5-aminolaevulinate - urine

Last updated: Saturday, 19, June, 2010
Item Process
SpecimenRandom urine; protect from light.
MethodSpectrophotometry.
Reference Interval

<3.8 mmol/mol creatinine
<35 mmol/L.

Application

Diagnosis of acute neurological porphyrias during an acute episode. However, urine porphobilinogen is the preferred test, except for plumboporphyria.

Limited value in the diagnosis of lead poisoning as the test is less sensitive than blood lead and may be negative in organic lead poisoning (leaded petrol).

Interpretation

Increased levels are found during acute attacks of acute intermittent porphyria, hereditary coproporphyria, porphyria variegata and plumboporphyria.

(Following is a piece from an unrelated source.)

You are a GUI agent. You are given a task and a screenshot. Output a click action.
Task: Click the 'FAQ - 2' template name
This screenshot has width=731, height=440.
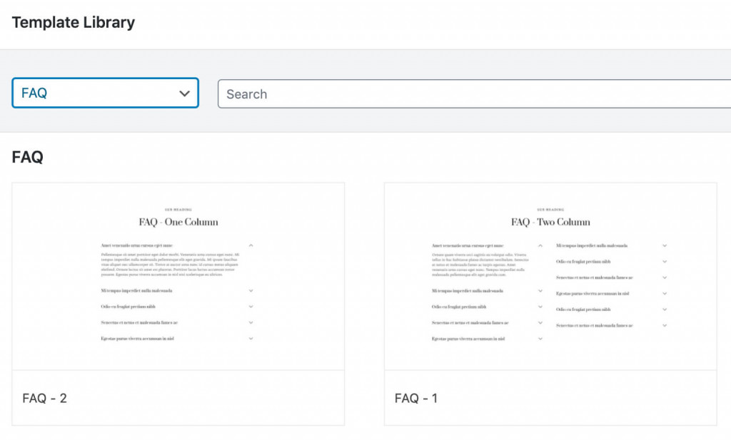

In inorganic lead poisoning, porphobilinogen synthetase is inhibited, resulting in increased levels of 5-aminolaevulinate. However, the test does not reliably detect lead exposure in the distant past as, with time, lead is sequestered in bone. The test is also unreliable in patients with very recent exposure to organic lead eg, petrol sniffing.

Increased levels are found in patients with type 1 tyrosinaemia.

ReferenceThunell S et al. J Clin Chem Clin Biochem 1987; 25: 5-14.